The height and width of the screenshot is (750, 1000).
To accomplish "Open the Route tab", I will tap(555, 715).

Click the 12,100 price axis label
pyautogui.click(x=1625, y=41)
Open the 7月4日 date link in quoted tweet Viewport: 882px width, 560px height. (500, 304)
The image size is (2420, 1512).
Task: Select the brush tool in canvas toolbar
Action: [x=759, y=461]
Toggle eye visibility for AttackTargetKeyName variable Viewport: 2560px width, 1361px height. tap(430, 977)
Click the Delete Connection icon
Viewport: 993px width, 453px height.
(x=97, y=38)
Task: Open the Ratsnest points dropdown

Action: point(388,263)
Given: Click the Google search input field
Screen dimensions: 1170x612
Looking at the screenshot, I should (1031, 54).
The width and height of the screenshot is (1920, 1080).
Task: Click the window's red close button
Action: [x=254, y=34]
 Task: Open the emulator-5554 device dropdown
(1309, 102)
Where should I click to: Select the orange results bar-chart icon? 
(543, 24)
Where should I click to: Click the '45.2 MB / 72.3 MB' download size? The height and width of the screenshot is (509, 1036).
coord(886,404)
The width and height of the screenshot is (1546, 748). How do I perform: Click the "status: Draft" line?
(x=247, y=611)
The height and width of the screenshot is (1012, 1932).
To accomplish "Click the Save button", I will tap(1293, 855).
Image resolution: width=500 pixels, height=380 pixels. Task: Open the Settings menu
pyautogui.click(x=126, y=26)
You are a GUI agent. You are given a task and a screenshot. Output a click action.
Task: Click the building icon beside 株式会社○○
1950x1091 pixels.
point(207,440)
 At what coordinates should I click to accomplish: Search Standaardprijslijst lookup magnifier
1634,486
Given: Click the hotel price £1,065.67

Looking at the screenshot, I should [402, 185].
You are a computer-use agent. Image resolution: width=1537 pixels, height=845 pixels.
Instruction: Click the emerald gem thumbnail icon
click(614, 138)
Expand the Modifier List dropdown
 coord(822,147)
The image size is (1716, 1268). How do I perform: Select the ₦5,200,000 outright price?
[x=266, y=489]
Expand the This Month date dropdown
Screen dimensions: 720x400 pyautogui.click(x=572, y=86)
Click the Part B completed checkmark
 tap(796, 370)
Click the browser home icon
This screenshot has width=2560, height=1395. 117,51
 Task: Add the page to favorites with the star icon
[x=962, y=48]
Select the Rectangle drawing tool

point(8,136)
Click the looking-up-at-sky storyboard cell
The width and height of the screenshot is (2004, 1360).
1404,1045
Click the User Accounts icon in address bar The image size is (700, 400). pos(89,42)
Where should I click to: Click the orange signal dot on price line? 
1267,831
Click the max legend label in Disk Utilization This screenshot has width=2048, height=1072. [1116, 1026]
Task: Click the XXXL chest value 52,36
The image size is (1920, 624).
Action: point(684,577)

Task statement:
Substitute "drop-down list" for every "dropdown" in the data above and write it out again with nothing else changed.

Result of the task:
The height and width of the screenshot is (750, 1000).
To accomplish "Open the Route tab", I will tap(555, 715).

Click the 12,100 price axis label
pyautogui.click(x=1625, y=41)
Open the 7月4日 date link in quoted tweet Viewport: 882px width, 560px height. (500, 304)
The image size is (2420, 1512).
Task: Select the brush tool in canvas toolbar
Action: [x=759, y=461]
Toggle eye visibility for AttackTargetKeyName variable Viewport: 2560px width, 1361px height. tap(430, 977)
Click the Delete Connection icon
Viewport: 993px width, 453px height.
(x=97, y=38)
Task: Open the Ratsnest points drop-down list

Action: point(388,263)
Given: Click the Google search input field
Screen dimensions: 1170x612
Looking at the screenshot, I should (1031, 54).
The width and height of the screenshot is (1920, 1080).
Task: Click the window's red close button
Action: [x=254, y=34]
 Task: Open the emulator-5554 device drop-down list
(1309, 102)
Where should I click to: Select the orange results bar-chart icon? 
(543, 24)
Where should I click to: Click the '45.2 MB / 72.3 MB' download size? The height and width of the screenshot is (509, 1036).
coord(886,404)
The width and height of the screenshot is (1546, 748). How do I perform: Click the "status: Draft" line?
(x=247, y=611)
The height and width of the screenshot is (1012, 1932).
To accomplish "Click the Save button", I will tap(1293, 855).
Image resolution: width=500 pixels, height=380 pixels. Task: Open the Settings menu
pyautogui.click(x=126, y=26)
You are a GUI agent. You are given a task and a screenshot. Output a click action.
Task: Click the building icon beside 株式会社○○
1950x1091 pixels.
point(207,440)
 At what coordinates should I click to accomplish: Search Standaardprijslijst lookup magnifier
1634,486
Given: Click the hotel price £1,065.67

Looking at the screenshot, I should [402, 185].
You are a computer-use agent. Image resolution: width=1537 pixels, height=845 pixels.
Instruction: Click the emerald gem thumbnail icon
click(614, 138)
Expand the Modifier List drop-down list
 coord(822,147)
The image size is (1716, 1268). How do I perform: Select the ₦5,200,000 outright price?
[x=266, y=489]
Expand the This Month date drop-down list
Screen dimensions: 720x400 pyautogui.click(x=572, y=86)
Click the Part B completed checkmark
 tap(796, 370)
Click the browser home icon
This screenshot has width=2560, height=1395. 117,51
 Task: Add the page to favorites with the star icon
[x=962, y=48]
Select the Rectangle drawing tool

point(8,136)
Click the looking-up-at-sky storyboard cell
The width and height of the screenshot is (2004, 1360).
1404,1045
Click the User Accounts icon in address bar The image size is (700, 400). pos(89,42)
Where should I click to: Click the orange signal dot on price line? 
1267,831
Click the max legend label in Disk Utilization This screenshot has width=2048, height=1072. [1116, 1026]
Task: Click the XXXL chest value 52,36
The image size is (1920, 624).
Action: point(684,577)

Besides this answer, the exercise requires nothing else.